What this means is that anything you do can be a Buddhist teaching. This new foundation gives rise the Zen tradition with it’s koans and immediate enlightenment, to Pure Land Buddhism, which teaches that our only hope for enlightenment is to be born at the time of a Buddha, so we should mainly just pray for that to happen. It has given rise to Tibetan Buddhism, where the bodhisattvas who are reborn again and again take up leadership positions like the Dalai Lama. It has also given rise to some of the problematic characters who brought Buddhism to the United States in the 60’s and 70’s, all claiming to be using “expedient means” to help others awaken. If anything you do could be educational, how can we hold you accountable for the way you treat your students?

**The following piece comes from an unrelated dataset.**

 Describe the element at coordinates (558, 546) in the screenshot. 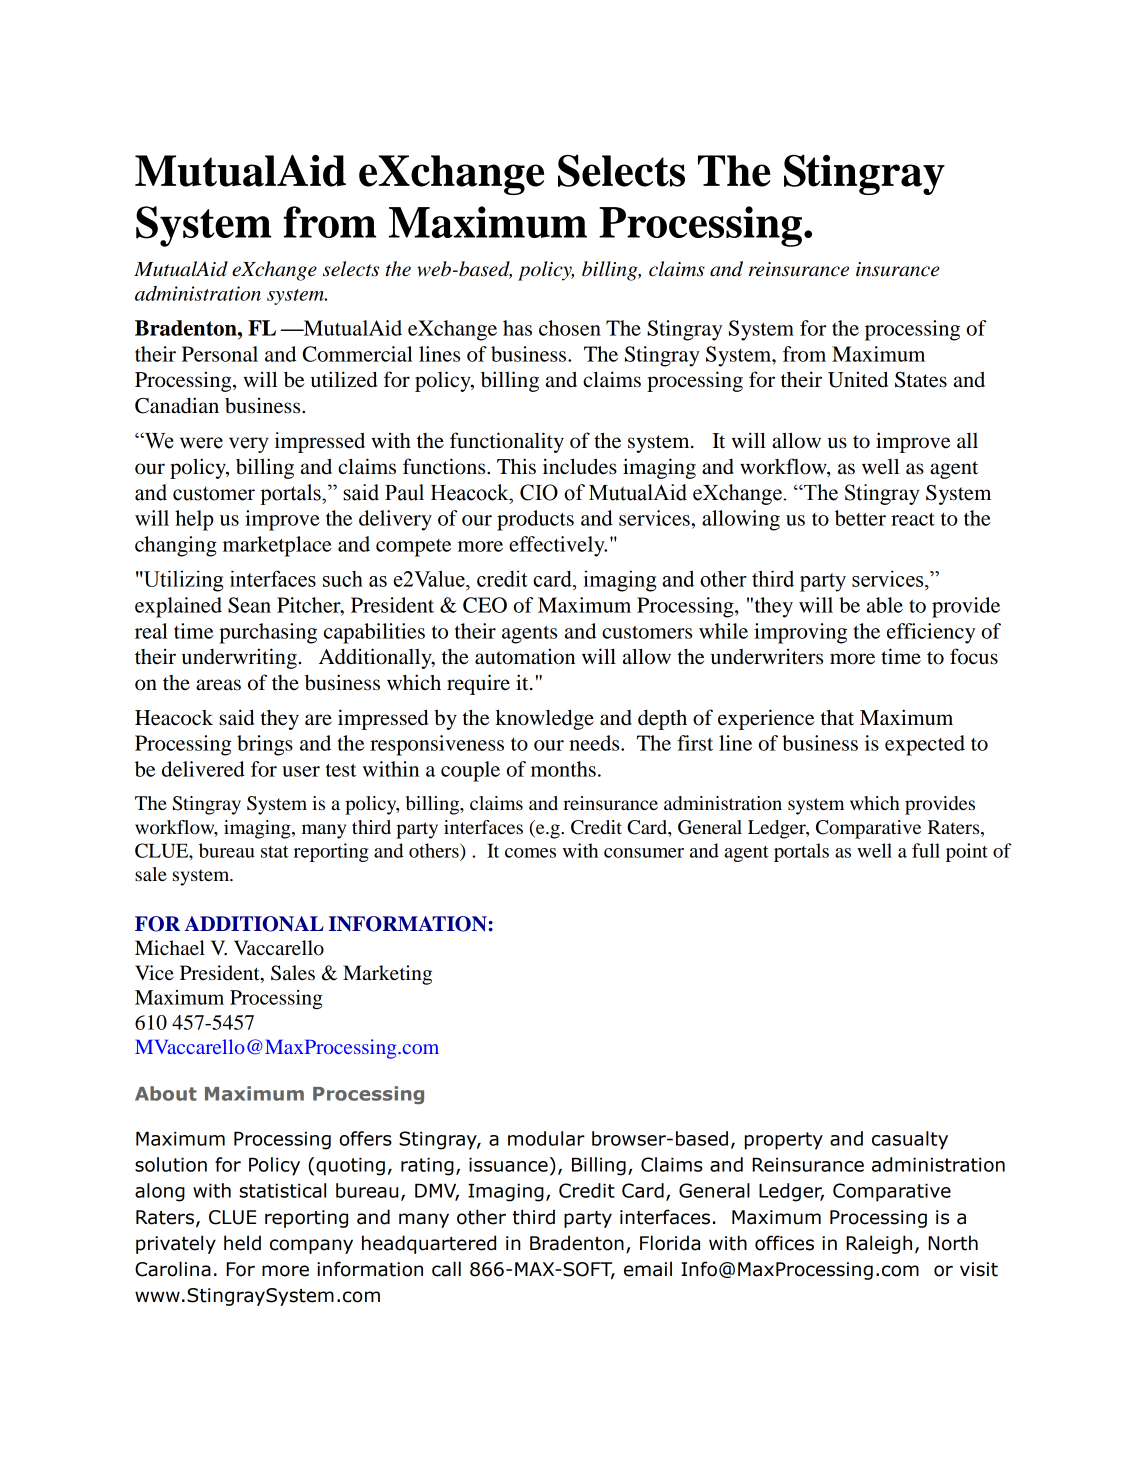

I see `effectively` at that location.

But the Lotus Sutra does do something to guard against this and this is the real genius that I see in this work. It does allow for any means of education, but it doesn’t lose sight of the teaching itself. The real genius of Lotus Sutra is the way it preserves the teaching on pratītyasamutpāda without giving you anything to hold on to.

 

It does so by perpetually reference itself. It regularly promises that anyone who recites or honors the Lotus Sutra in some way will gain great spiritual benefit, even more benefit than if they honor Buddha. It also claims that if you speak ill of the Lotus Sutra, you will be gravely punished and never attain enlightenment. In fact, the Lotus Sutra references itself so much that the reader can’t help but wonder… am I reading the Lotus Sutra or am I reading a book about the Lotus Sutra. When I finished reading it in graduate school, I believe I actually put it down and said out loud, “Wait... was that the Lotus Sutra... or...” I remember looking at the cover and thinking, it says it’s The Lotus Sutra... is The Lotus Sutra just a commercial for itself?

 

After many years I realized that The Lotus Sutra is using upaya to show me pratītyasamutpāda. Enlightenment is not a thing, a static state of being. It is a recognition of perpetual change. If you are looking for enlightenment, you are looking for something that can’t be found. You have the same feeling when you are reading The Lotus Sutra. You’re looking for something, the Lotus Sutra, and asking yourself what is the “essence” of it in the same way that we look for the essence of our self. The Lotus Sutra has no essence just as you have no essence. The experience of reading the book is, in and of itself, the teaching. The authors of the Lotus Sutra know that the teaching of Buddha is not what’s important - it’s the truth that underlies the teaching that matters. 

 

So, when people ask me what Buddhism is, or whether or not Buddhist are atheists, or whether Buddhism is a religion or a philosophy, I never know what to say. The foundation of Buddhism is so simple and so true that it itself is subject to it’s own meaning. To me, Buddhism is just the teaching that we ache for constancy and that we find freedom from that ache when we realize that the only constancy is change. Because that is true, Buddhism itself is nothing and everything. Every moment of your life, every teacher you have, ever subject you study, is teaching you this one universal truth. So what I tell people is, Buddhism is everything.

 

 

 

Works Cited:

Gombrich, Richard F. How Buddhism Began: The Conditioned Genesis of the Early Teachings. Routledge, 2011. 

Holder, John J. Early Buddhist Discourses. Hackett, 2006.

Hirakawa, Akira History of Buddhism: From Sakyamuni to Early Mahayana. Banarsidass, 2007

Watson, Burton The Lotus Sutra. Columbia University, 1993.